Как хорошего командира, ход мыслей подчиненных сотника интересовал всегда. Вот и сейчас Миша спросил, не постеснялся, не побоялся авторитет свой под удар подставить. Так ведь правда и есть — чего стесняться-то? Недаром сказано — «спросить — не украсть».

— Небось, раньше тоже за девками подглядывал! Когда купались! — со смехом выкрикнул белоголовый Глузд. Уж он-то — подглядывал, не ходи к бабке!

— А хоть и так, — Ермил не повел и бровью. — Вы, можно подумать, не подглядывали!

Ай, молодец — уел! Михайло поспешно спрятал усмешку — положительно, этот парень мог заставить себя уважать.

— Вот, господин сотник… Вот эти кусты — чернотал да смородина, и вон те — барбарис…

— А там еще смородина!

— И верба!

— А ну-ка, отставить разговоры! — прикрикнул сотник. — Слушать всем внимательно да на ус мотать.

— Так вот, — парнишка невозмутимо поправил упавшие на глаза волосы. — Из всех тех кустов далековато до леса. Если девки заметят — догонят запросто и по шее надают.

Остальные прыснули было, да сотник вовремя погрозил кулаком.

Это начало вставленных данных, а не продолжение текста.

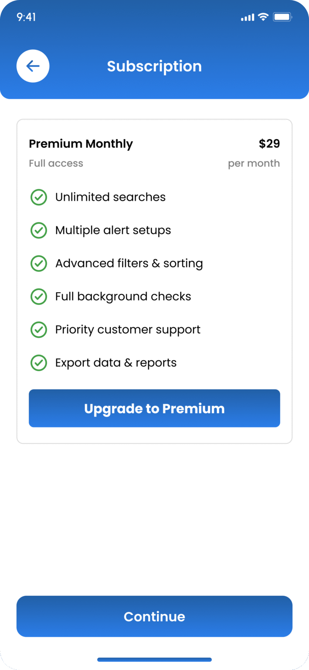Image resolution: width=309 pixels, height=670 pixels.
Task: Click the Unlimited searches feature text
Action: [x=110, y=197]
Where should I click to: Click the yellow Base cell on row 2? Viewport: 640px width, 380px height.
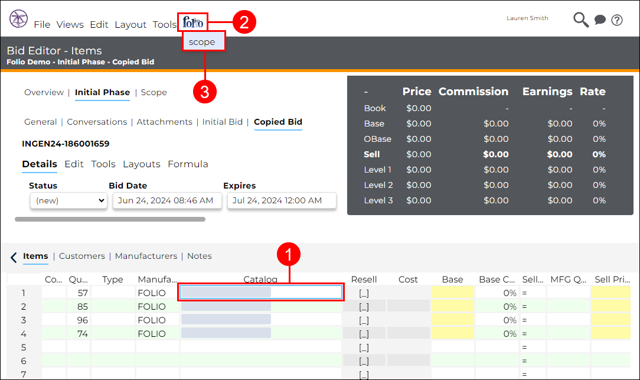(453, 306)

— А вот от этих кустов до леса — самый смык. Если что — ноги в руки да в буреломах и спрятались. Поди, поищи! А «лешаки» ныне подальше, за болотом… Вот тут, похоже, трое стояло…

— Ага…

Михайла и сам уже заметил следы. Не только в траве, ну и вот, на тропке, на земле отпечатались — вполне даже четко.

— Сапоги-то половецкие, господин сотник, — присел рядом Ермил. — Вон мыски какие — чтоб удобнее в стремена… Хорошие сапоги — высокие, ремнями к поясу крепятся.

— Половцы, значит… Как же их дозор пропустил? Или «лешаки» те же?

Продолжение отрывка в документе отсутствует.